*Task directions:* Output the entries word for word. Omit images.

*Supplied material:*
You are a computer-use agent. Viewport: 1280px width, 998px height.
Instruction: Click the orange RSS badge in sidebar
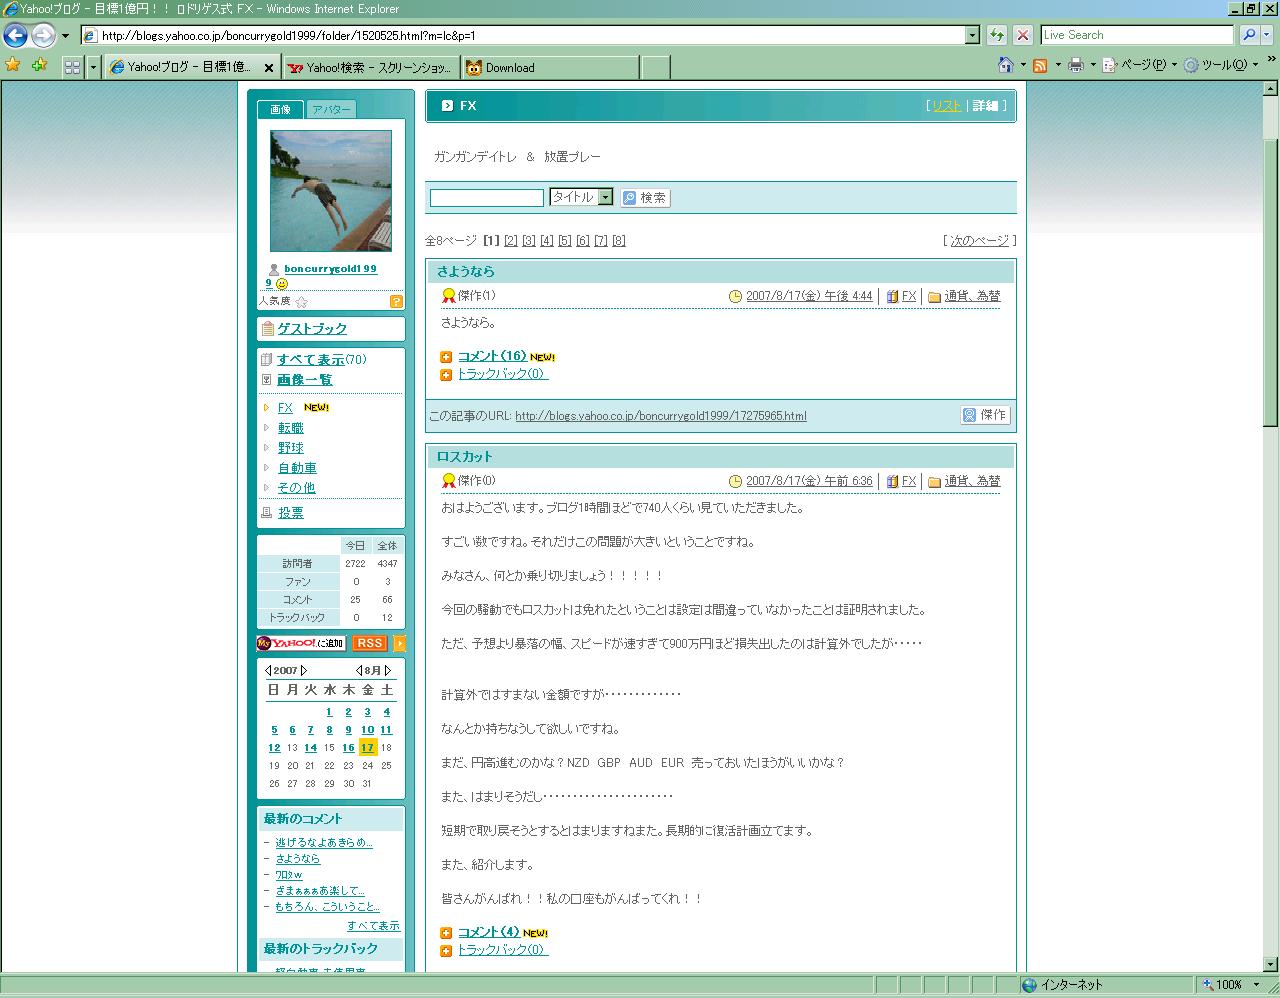(x=369, y=643)
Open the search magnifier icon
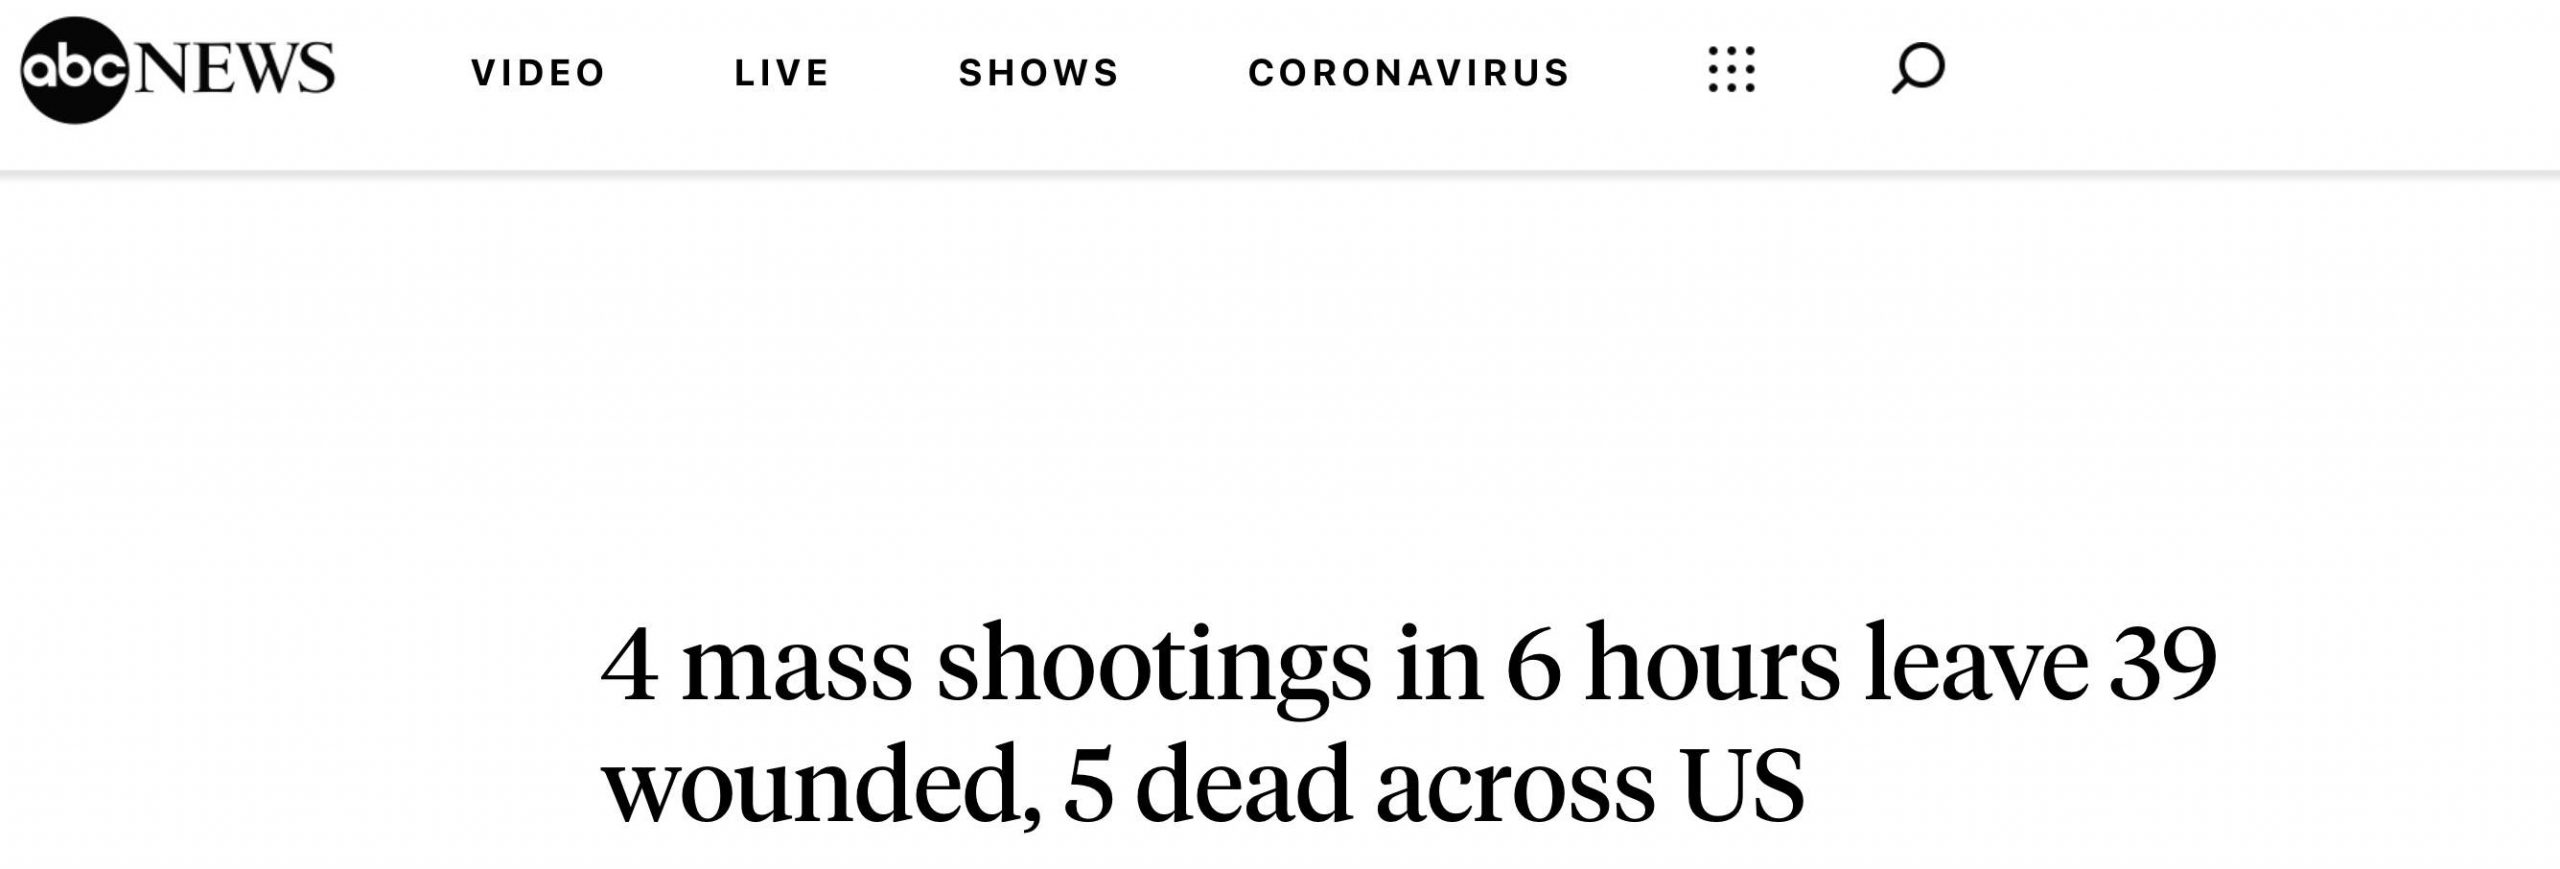The image size is (2560, 869). click(1918, 69)
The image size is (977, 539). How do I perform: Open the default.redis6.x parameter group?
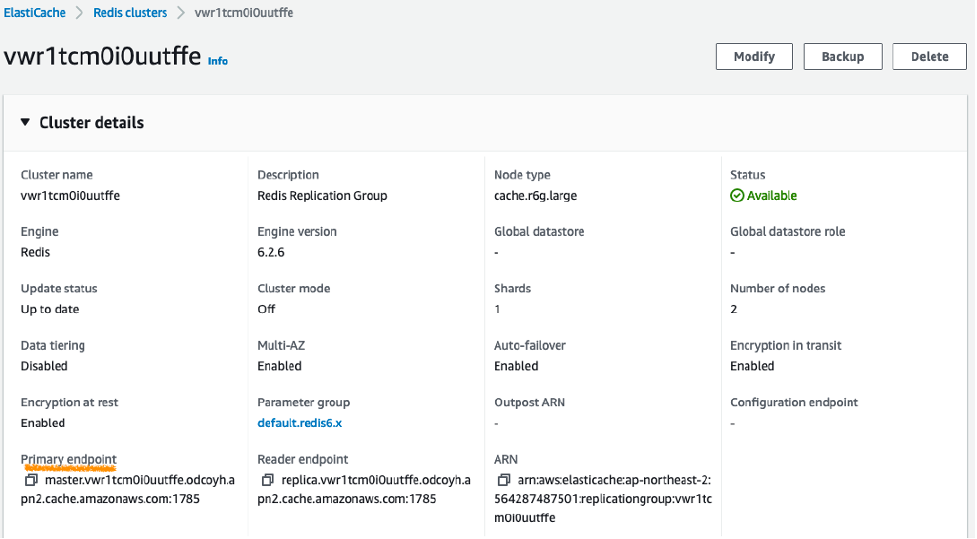click(x=300, y=423)
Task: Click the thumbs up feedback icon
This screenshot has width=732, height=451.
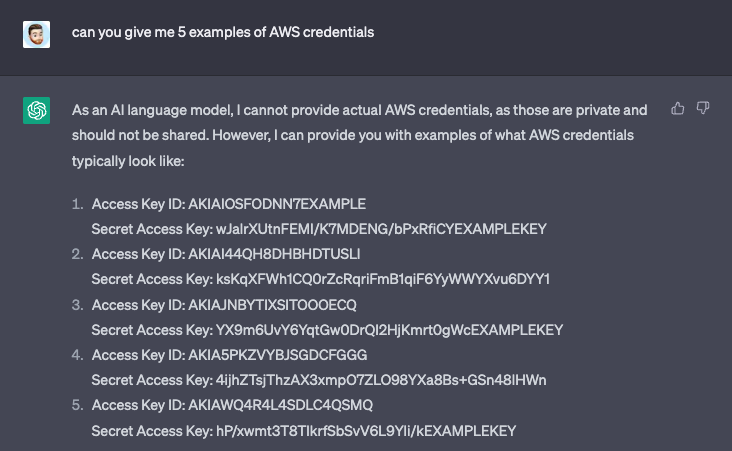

*Answer to this exercise:*
You are a computer-use agent. Viewport: 1280px width, 998px height.
Instruction: Click the orange RSS badge in sidebar
(x=369, y=643)
Open the search magnifier icon
The image size is (2560, 869). click(1918, 69)
The image size is (977, 539). How do I perform: Open the default.redis6.x parameter group?
click(x=300, y=423)
Task: Click the thumbs up feedback icon
This screenshot has width=732, height=451.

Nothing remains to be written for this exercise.